- [Input]:

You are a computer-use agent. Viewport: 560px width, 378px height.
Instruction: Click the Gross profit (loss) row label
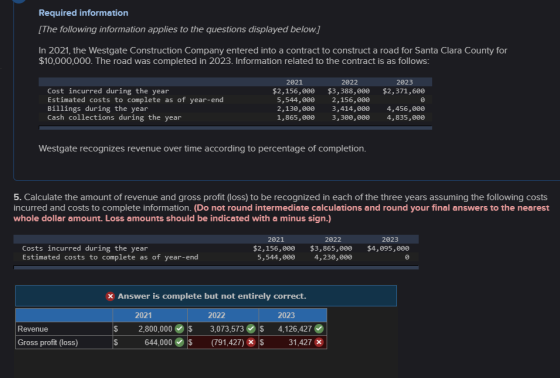tap(48, 342)
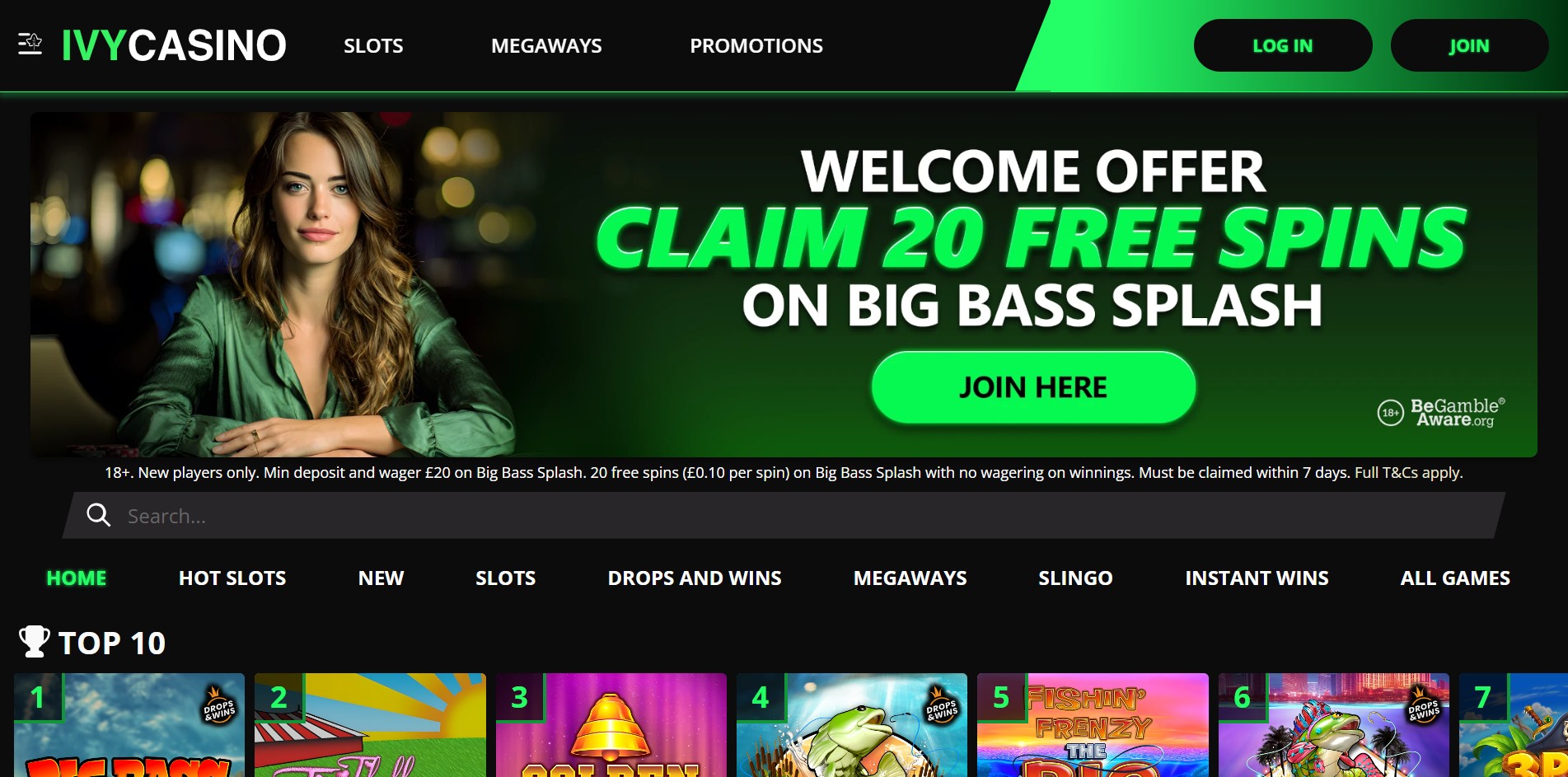
Task: Click the JOIN HERE banner button
Action: point(1033,387)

- [Problem description]: Copy the text of the records above word for word, leaving out the pictures.

- [The solution]:
You are a computer-use agent. Viewport: 560px width, 378px height.
Instruction: Click the Gross profit (loss) row label
tap(48, 342)
Task: Click the JOIN HERE banner button
Action: point(1033,387)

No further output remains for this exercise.